> Records to process:

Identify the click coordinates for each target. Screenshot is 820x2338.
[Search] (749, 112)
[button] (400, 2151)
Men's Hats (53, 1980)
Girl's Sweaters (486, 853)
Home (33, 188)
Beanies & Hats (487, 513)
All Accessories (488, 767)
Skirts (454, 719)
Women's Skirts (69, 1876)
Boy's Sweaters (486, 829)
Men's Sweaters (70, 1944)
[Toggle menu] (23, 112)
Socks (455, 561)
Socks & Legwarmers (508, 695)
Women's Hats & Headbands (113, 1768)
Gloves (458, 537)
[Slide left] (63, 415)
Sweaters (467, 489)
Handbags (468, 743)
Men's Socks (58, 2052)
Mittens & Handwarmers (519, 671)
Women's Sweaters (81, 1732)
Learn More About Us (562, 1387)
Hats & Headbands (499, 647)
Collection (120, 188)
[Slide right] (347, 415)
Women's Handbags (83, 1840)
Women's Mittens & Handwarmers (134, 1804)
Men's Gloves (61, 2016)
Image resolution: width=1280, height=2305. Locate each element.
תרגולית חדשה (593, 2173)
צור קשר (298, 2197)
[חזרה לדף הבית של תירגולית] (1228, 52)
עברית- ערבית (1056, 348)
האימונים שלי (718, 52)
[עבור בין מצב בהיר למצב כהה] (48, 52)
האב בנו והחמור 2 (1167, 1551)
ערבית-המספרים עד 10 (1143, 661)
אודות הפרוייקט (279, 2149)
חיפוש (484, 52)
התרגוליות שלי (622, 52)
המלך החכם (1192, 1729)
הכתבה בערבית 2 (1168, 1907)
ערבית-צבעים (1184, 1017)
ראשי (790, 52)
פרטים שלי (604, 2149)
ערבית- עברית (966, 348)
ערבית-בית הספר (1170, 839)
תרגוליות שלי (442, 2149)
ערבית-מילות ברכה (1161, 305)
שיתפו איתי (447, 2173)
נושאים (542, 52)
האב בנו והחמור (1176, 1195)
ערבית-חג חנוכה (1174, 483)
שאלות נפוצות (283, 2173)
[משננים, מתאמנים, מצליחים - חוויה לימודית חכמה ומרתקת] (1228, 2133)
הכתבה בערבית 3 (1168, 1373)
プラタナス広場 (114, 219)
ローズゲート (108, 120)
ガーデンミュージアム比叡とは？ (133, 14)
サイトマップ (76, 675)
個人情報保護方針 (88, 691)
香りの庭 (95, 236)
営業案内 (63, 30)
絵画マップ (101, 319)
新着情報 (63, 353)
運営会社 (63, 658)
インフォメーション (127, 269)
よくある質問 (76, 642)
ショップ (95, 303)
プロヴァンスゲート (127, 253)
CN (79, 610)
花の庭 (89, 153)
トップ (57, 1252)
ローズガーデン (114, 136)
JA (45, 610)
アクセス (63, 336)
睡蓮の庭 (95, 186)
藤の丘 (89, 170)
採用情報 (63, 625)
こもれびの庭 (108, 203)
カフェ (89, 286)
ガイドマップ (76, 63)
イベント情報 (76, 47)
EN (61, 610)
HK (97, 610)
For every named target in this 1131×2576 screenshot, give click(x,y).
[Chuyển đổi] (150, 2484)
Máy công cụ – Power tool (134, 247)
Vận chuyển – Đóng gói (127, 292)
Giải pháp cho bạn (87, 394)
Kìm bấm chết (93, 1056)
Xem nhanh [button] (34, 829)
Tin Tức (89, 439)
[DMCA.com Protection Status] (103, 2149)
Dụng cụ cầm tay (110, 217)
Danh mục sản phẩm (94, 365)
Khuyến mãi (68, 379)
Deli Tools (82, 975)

> What is being asked:
With the line containing "絵画マップ (101, 319)" as the start and the last line of the entries as the end, print that whole span exactly.

> Written answer:
絵画マップ (101, 319)
新着情報 (63, 353)
運営会社 (63, 658)
インフォメーション (127, 269)
よくある質問 (76, 642)
ショップ (95, 303)
プロヴァンスゲート (127, 253)
CN (79, 610)
花の庭 (89, 153)
トップ (57, 1252)
ローズガーデン (114, 136)
JA (45, 610)
アクセス (63, 336)
睡蓮の庭 (95, 186)
藤の丘 (89, 170)
採用情報 (63, 625)
こもれびの庭 (108, 203)
カフェ (89, 286)
ガイドマップ (76, 63)
イベント情報 (76, 47)
EN (61, 610)
HK (97, 610)
For every named target in this 1131×2576 screenshot, give click(x,y).
[Chuyển đổi] (150, 2484)
Máy công cụ – Power tool (134, 247)
Vận chuyển – Đóng gói (127, 292)
Giải pháp cho bạn (87, 394)
Kìm bấm chết (93, 1056)
Xem nhanh [button] (34, 829)
Tin Tức (89, 439)
[DMCA.com Protection Status] (103, 2149)
Dụng cụ cầm tay (110, 217)
Danh mục sản phẩm (94, 365)
Khuyến mãi (68, 379)
Deli Tools (82, 975)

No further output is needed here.